This is an example of left digit bias, a common type of unconscious bias that involves placing value based on the first digit in a number and thus is often linked to ageism.
A previous study had revealed this type of bias is present when organizations decide whether or not to discard donor kidneys. Clare E. Jacobson, M.D., a general surgery resident at University of Michigan Health, was curious about whether the bias would still exist if the research encompassed all organ types.

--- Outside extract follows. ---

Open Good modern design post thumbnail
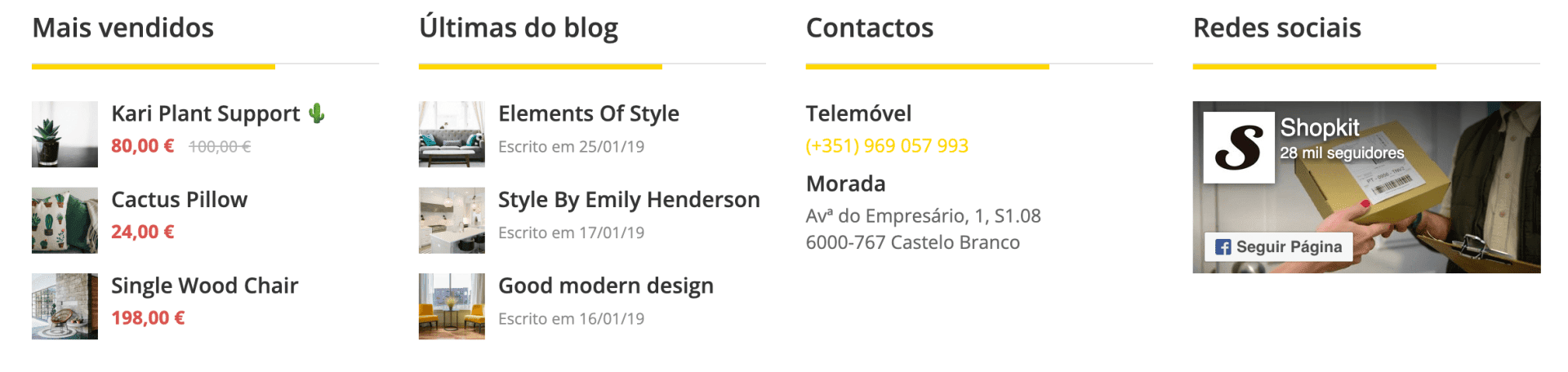This screenshot has width=1568, height=372. click(452, 306)
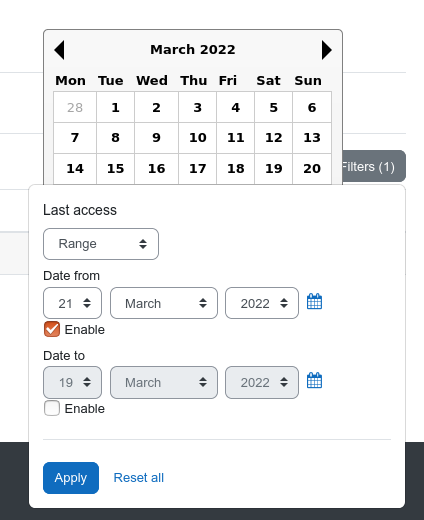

“Donated organs are a lifesaving resource, but there are many more people on the waiting list than there are available organs,” said Jacobson, the co-first author of this study. “We were interested in looking at how we could make small changes to optimize our current supply of deceased donor organs, with the goal of both serving the patients on the waiting list and honoring the gift of life these donors are providing.”

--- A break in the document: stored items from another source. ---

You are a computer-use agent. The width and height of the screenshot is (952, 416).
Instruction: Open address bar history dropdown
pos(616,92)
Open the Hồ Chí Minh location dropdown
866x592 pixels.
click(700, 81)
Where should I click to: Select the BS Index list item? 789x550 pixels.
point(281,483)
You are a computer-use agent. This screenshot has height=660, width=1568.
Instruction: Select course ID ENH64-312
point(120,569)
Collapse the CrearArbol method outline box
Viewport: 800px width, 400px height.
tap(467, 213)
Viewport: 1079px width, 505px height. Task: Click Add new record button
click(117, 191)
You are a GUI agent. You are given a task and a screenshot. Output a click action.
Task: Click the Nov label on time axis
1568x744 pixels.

Using data from the United Network for Organ Sharing, the nonprofit that manages the nation’s organ transplant system, Jacobson and her research team found that both OPOs and transplant centers were about 5% less likely to choose organs, regardless of their type, for those aged 70 versus 69. The results suggest that about 1 in 18 donors who are age 70 or older will have no organs selected for transplant, Jacobson said.

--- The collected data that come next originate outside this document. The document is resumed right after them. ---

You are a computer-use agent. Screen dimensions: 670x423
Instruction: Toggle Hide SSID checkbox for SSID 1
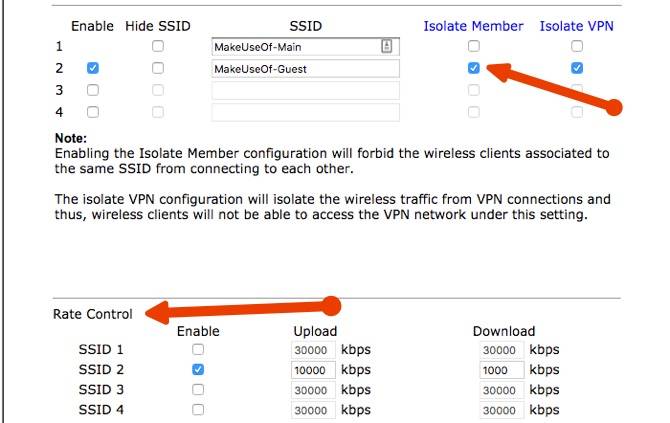(157, 47)
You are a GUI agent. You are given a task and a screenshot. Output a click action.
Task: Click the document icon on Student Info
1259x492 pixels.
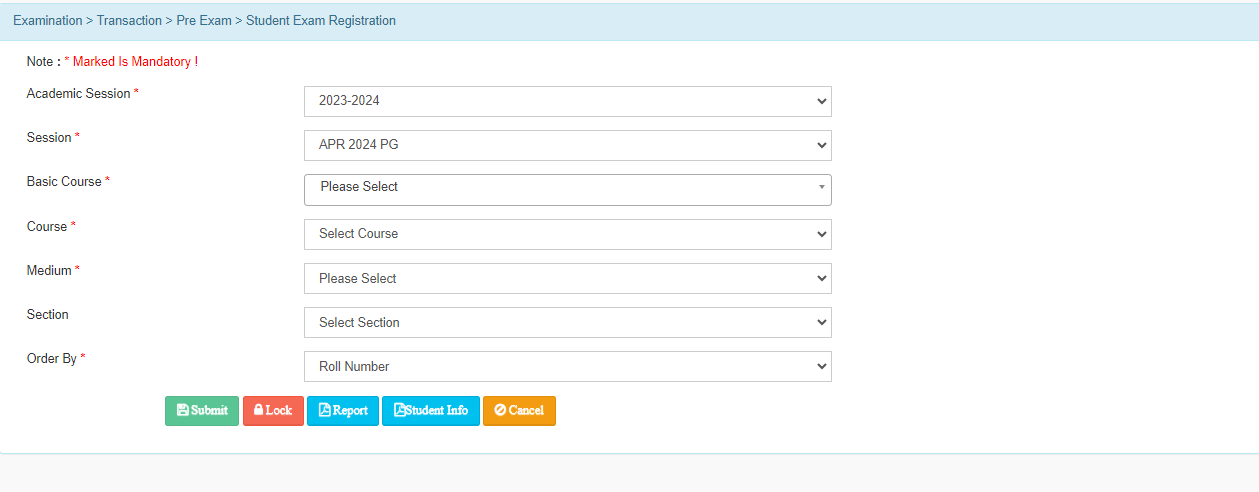[400, 410]
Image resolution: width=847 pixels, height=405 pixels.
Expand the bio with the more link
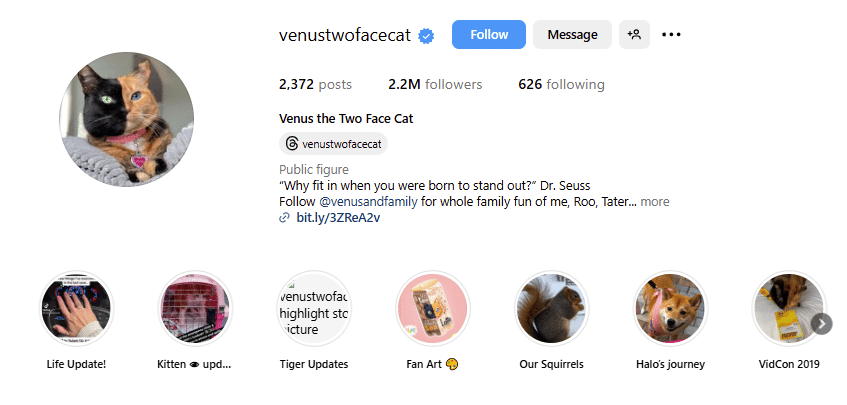pyautogui.click(x=655, y=202)
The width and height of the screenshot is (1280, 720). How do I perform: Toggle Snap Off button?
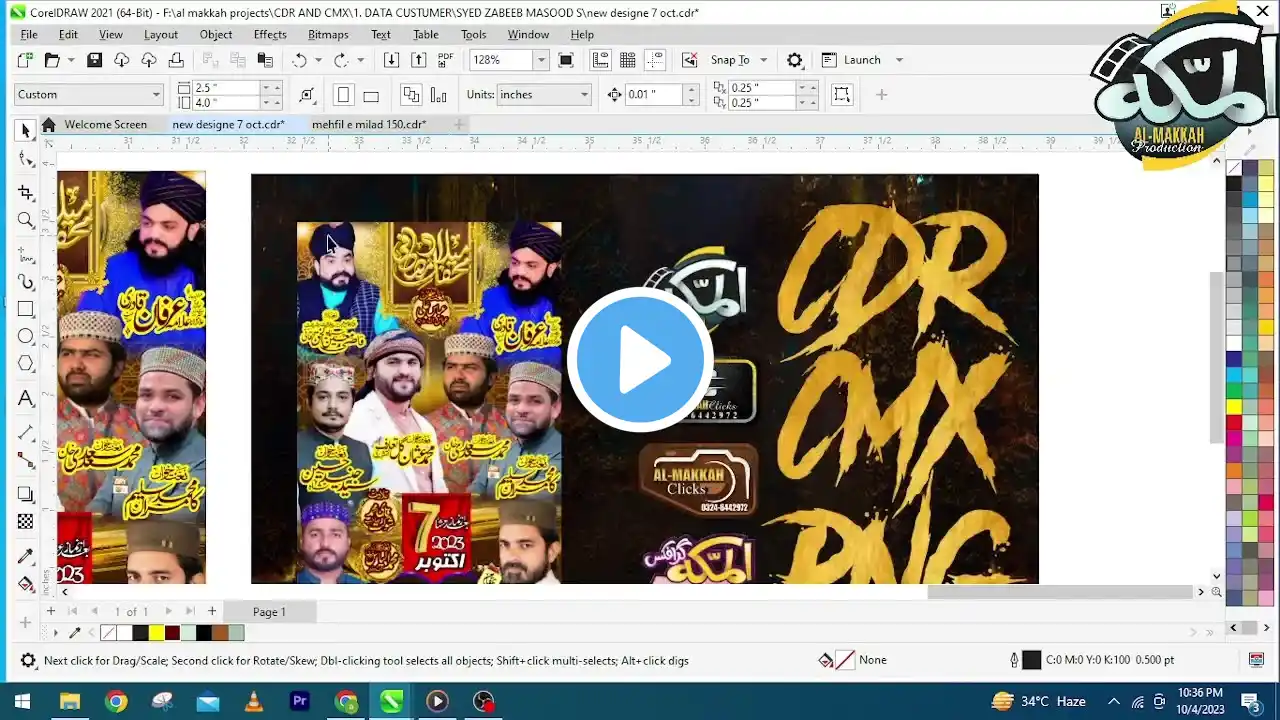point(689,60)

“This demonstrated bias is not limited to a single transplant center, OPO or even step in the transplant process and is seen across organ types,” Jacobson said. “In our role as stewards of these gifted organs and for all patients waiting for a transplant, interventions must target every step in the transplantation process to overcome our prejudiced thinking.”
Of note: Left hand bias was not significant when organ acceptance and selection rates were compared for donors who were 60 versus 59, the researchers found. This may be because, in younger organ donors, age is less heavily weighted compared to metrics like weight, bloodwork and other health problems in the donor, Jacobson said.
Additional authors include Craig S. Brown and Seth A. Waits, both of Michigan Medicine, and Kyle H. Sheetz of the University of California, San Francisco.